On Sun, Sep 7, 2014 at 9:54 PM, Marc A. Pelletier <m...@uberbox.org> wrote:

> On 09/07/2014 01:57 AM, Diego Moya wrote:
> > a major property of a document-centric architecture that is lost in a
> > structured one is that it's open-ended, which means that end users can
> > build new features and flows on top of it, without the need to request
> the
> > platform developers to build support for them (sometimes even without
> > writing new software at all; new workflows can be designed and maintained
> > purely through social convention).
> And yet, after over a decade of open-ended design through social
> convention, the end result is...  our current talk pages.  Perhaps
> another decade or two will be needed before that document-centric
> architecture gives us a half-decent discussion system?

I don't see talk pages as not being a half-decent discussion system.
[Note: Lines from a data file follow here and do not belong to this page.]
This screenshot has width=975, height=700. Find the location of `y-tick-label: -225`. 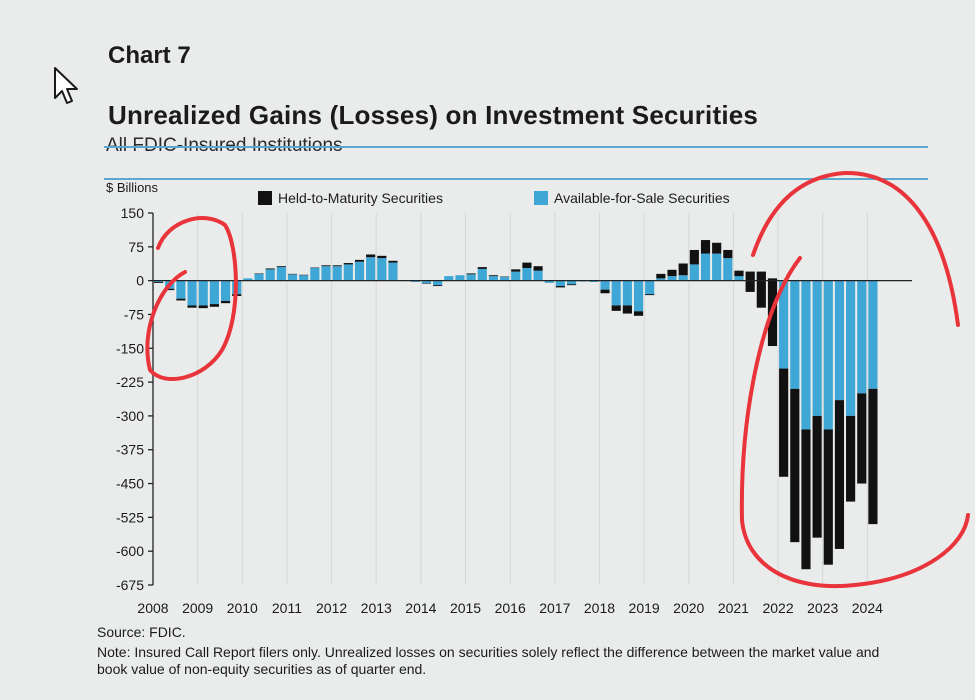

y-tick-label: -225 is located at coordinates (130, 382).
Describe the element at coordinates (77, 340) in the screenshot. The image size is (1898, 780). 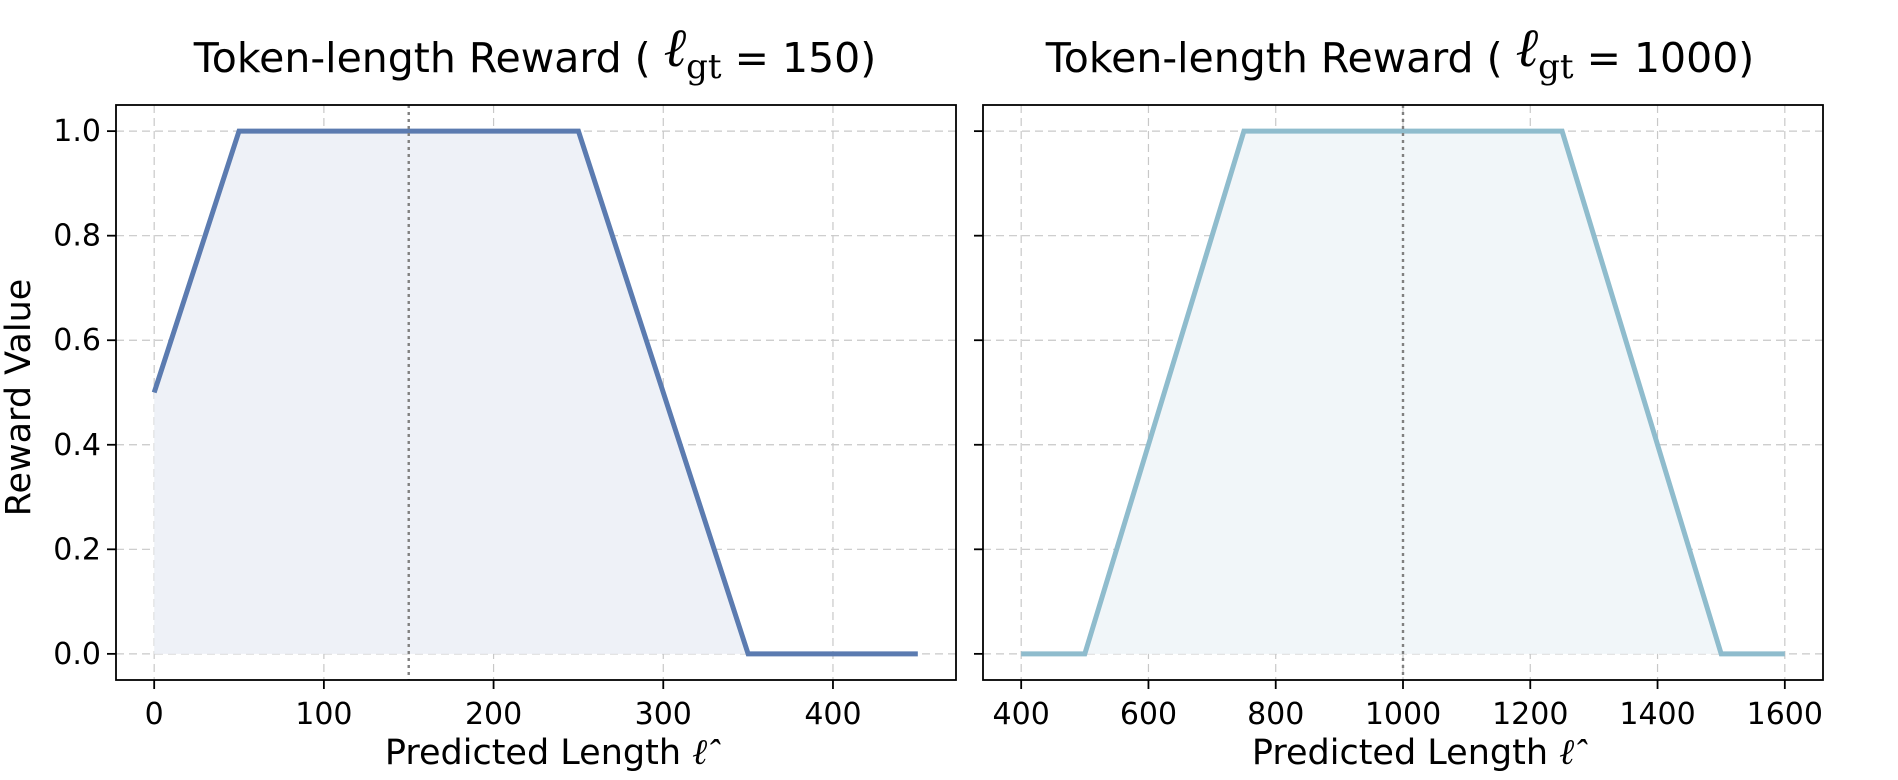
I see `y-tick-label: 0.6` at that location.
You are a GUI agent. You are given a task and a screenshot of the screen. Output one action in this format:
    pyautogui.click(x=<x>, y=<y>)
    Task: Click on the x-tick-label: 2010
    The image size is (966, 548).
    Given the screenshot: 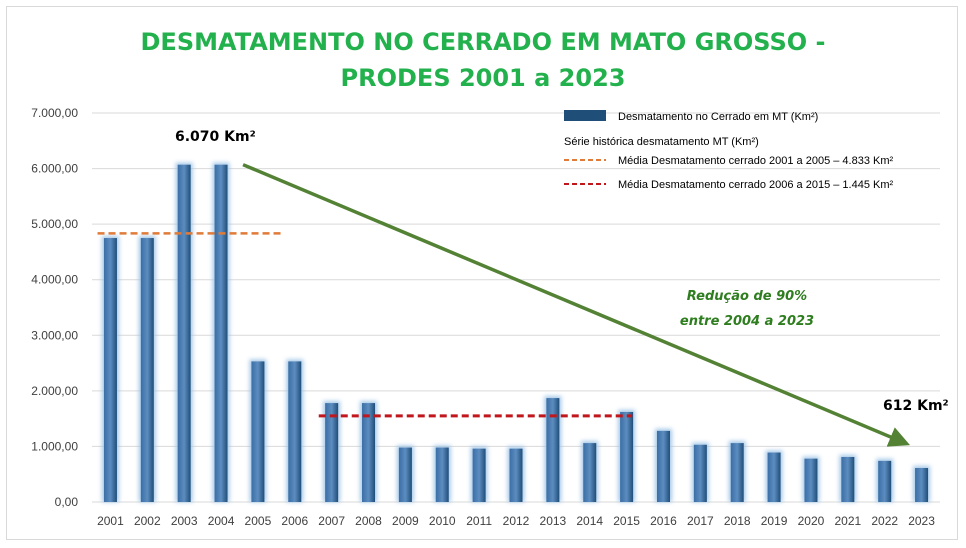 What is the action you would take?
    pyautogui.click(x=442, y=521)
    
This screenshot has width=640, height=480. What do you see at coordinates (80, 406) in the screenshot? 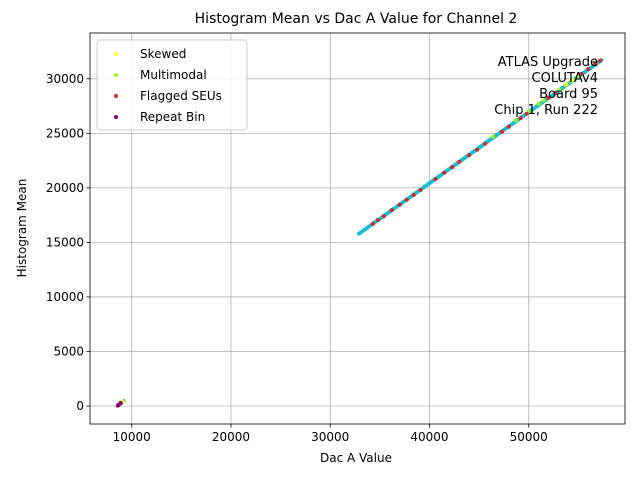
I see `y-tick-label: 0` at bounding box center [80, 406].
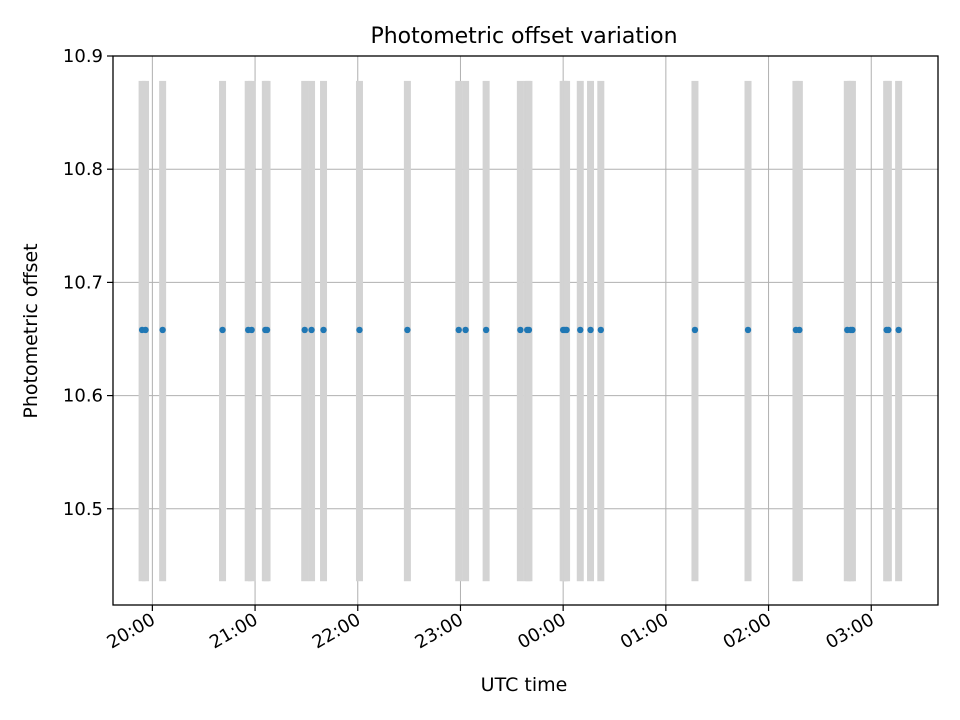 The width and height of the screenshot is (960, 720). What do you see at coordinates (644, 631) in the screenshot?
I see `x-tick-label: 01:00` at bounding box center [644, 631].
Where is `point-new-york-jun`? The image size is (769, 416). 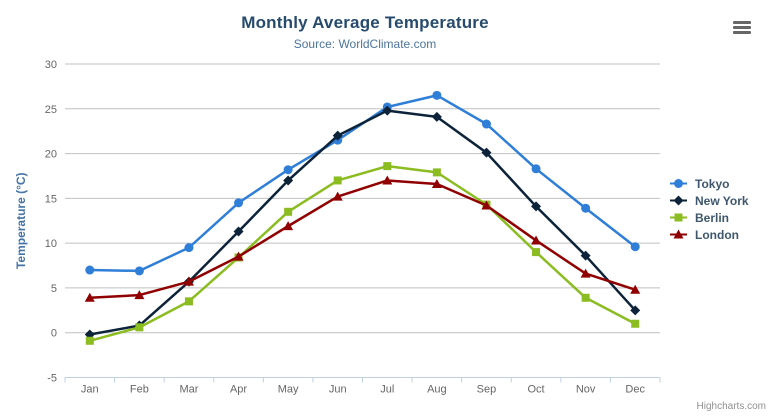 point-new-york-jun is located at coordinates (338, 136).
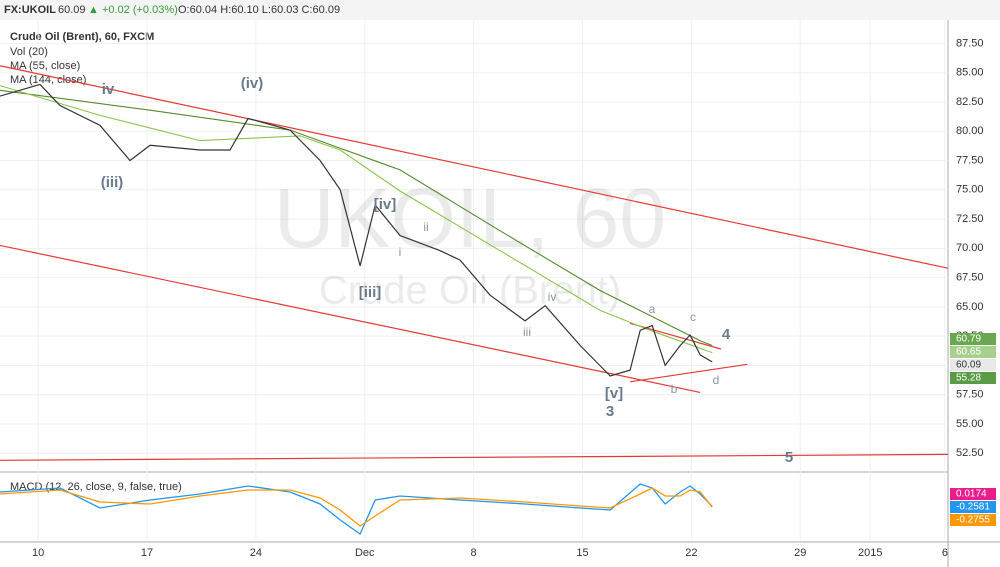  Describe the element at coordinates (968, 340) in the screenshot. I see `price-tag-label: 60.79` at that location.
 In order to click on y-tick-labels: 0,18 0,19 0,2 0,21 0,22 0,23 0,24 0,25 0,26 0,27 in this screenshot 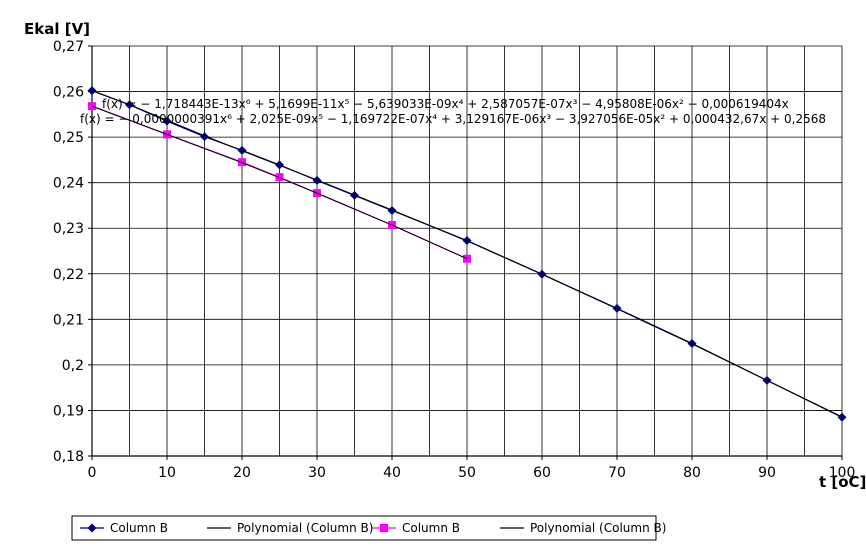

They
support a lot more functionality than simple threaded discussion, so
forum-style or social media-style software won't work for them. They
provide a flexible system that allows them to serve the purpose of hosting
discussions as well as a significant number of other functions.

> Sorry if that sound snarky, but I have difficulty buying an argument
> that the current system has the potential to suffice when it has
> demonstrably already failed.

You said demonstrably, so I'm going to ask you to demonstrate it. What
basis do you have for saying it's failed?

> It does no good to have the hypothetical
> capacity for a good system if, in practice, it's unusable.

Sure, that statement is true, but it's irrelevant here given that a system
used thousands upon thousands of times a day can hardly be called unusable.